Slow update() when indices in modalities haven't changed

Open gtca opened this issue 3 years ago • 1 comments

This issue continues the issue #16.

While a lot of functionality in MuData just as in AnnData cannot be guaranteed in the presence of duplicates in the indices (and many functions will error out), it should be still possible to create an object with such indices (obs_names/var_names).

It might be reasonable not to use expensive joins using multi-level indices when indices haven't changed from the last .update(). For that we will have to remember indices of individual modalities, e.g. in ._mod_index as surfaced in #17. It's unclear if this complexity should be introduced as in most workflows indices are expected to be made unique in the very beginning of the MuData object creation thus bringing down the expected number of uses of a faster .update() in such cases to 0.

Feb 07 '22 14:02 gtca

There's a step in this direction with #24: if the hashes of both row and column indices in the modalities haven't changed, the .update() doesn't need to do anything at all.

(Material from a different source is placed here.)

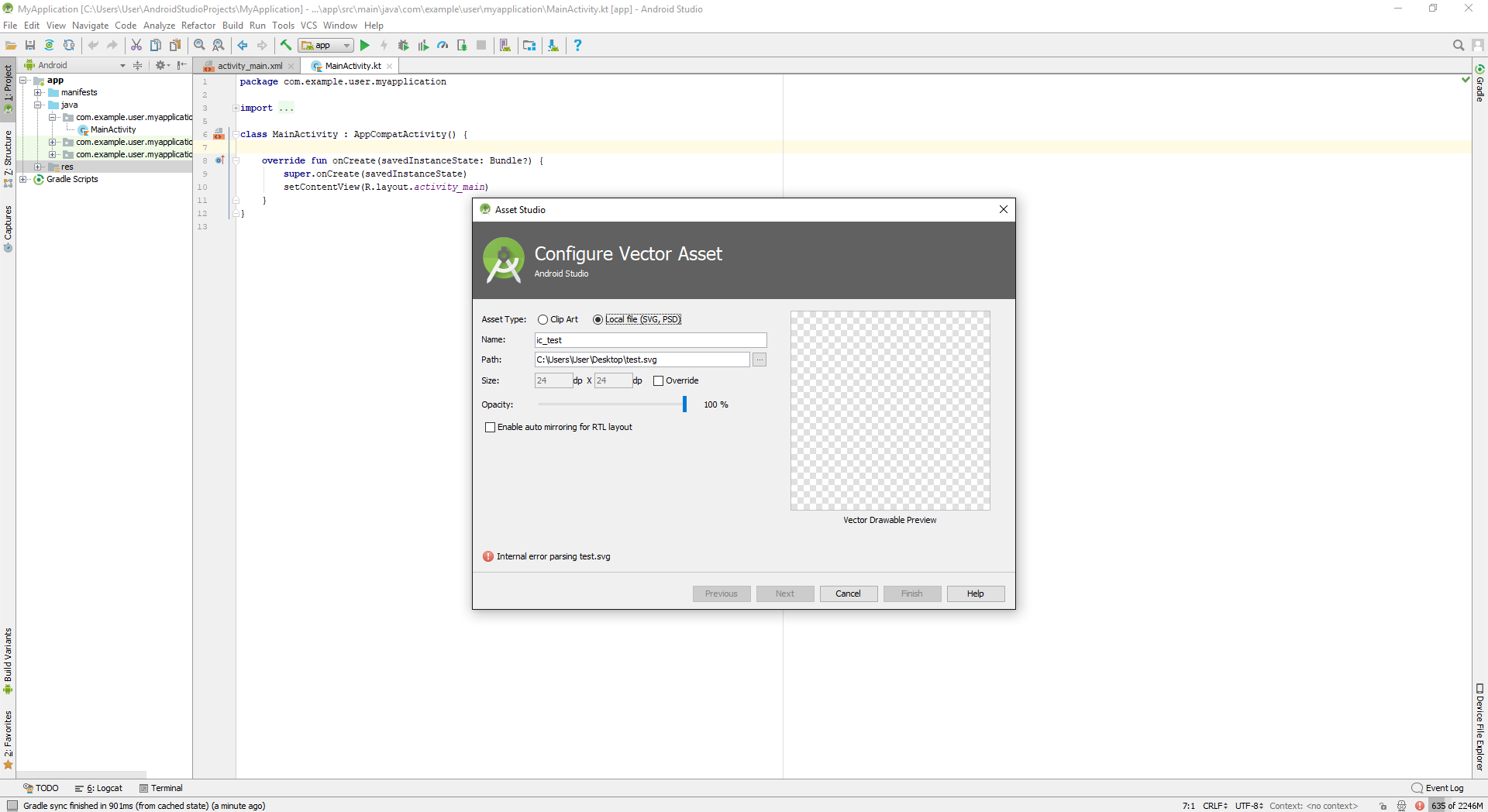Click the Make Project hammer icon
This screenshot has height=812, width=1488.
coord(286,46)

Storing a few hashes in the object is negligible, and computing the hash seems to be faster than performing joins on large tables:

from hashlib import sha1
obs_names = np.array([f"obs_{i}" for i in range(10_000_000)])

%%timeit
sha1(obs_names).hexdigest()
# => 511 ms ± 26 ms per loop (mean ± std. dev. of 7 runs, 1 loop each)

We can probably optimise it even further for the scenario where only the columns have to be updated but the obs_names/var_names haven't changed.

May 25 '22 08:05 gtca